DIY Energy Audit using the using the Energy Star Home Energy Yardstick to determine my home’s Energy Performance. My home energy performance grade was Below Average with a score of 3.7 out of 10. The Yardstick suggested I cut my electricity and natural gas consumption by 20%. I decided to do it.
I gave myself the additional goal to make the reductions as sustainable and inexpensively as I could, meaning that things like changing habits, light bulbs, and sealing air leaks with caulk and insulation were in. Replacing everything I own with the newest most expensive Energy Star equivalent or installing an array of solar panels on The Condo were out.
“It can’t be done!” many people cried, “You need to replace those three-year-old appliances with Energy Star equivalents! You need to install solar, wind, geothermal to get low green energy bills!” (Personally, I’d love to install such alternative technologies but it’s not going to do much good until I reduce our energy consumption first.)
So how am I doing? Pretty darn good. The Condo’s electrical use is down for January through July of this year, in some cases I cut our electrical use by 50%.
This is for a home that uses electricity for all kitchen and laundry appliances. Lighting and to power to electric fan in our gas furnace. We also have central air conditioning.
The Condo uses natural gas for heat, hot water, and a gas fireplace. My gas usage is a little disappointing for January and February because our natural gas usage actually increased in 2008 from 2007. Oops.
The higher January and February gas usage made me to look at our natural gas heating habits. I checked that the hot water heater was set at 120 degrees (F) (it was), put a blanket on the hot water heater, turned off the pilot light to the gas fireplace that we only used when the electricity goes out, sealed air leaks around outlets, windows, doors, and the fireplace, and checked the settings of the programmable thermostat. I found that lowering the settings on the thermostat from the default settings helped lower our gas usage quite a bit.

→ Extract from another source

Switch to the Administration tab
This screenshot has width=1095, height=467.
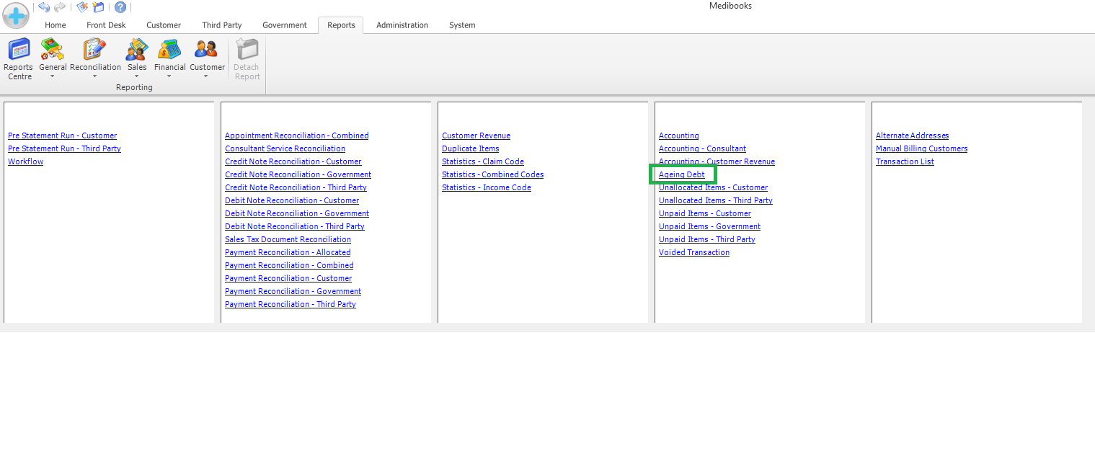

However, the real energy savings came from examining Columbia Gas’ billing practices. Turns out that my gas company only takes an actual gas meter reading every other month. The other months they estimate their customer’s gas usage. In addition, after looking through past bills, they like to estimate our usage high. Fortunately, on estimate months, Columbia Gas allows their customers to read and report their own meters. Once I started doing my own meter reads on estimate months in March (the same month we got a huge freak snowstorm that dumped 10 inches of snow on us ), I noticed that our natural gas use went down. That’s very encouraging.
Do you have any energy saving tips to share? I’d really love to know!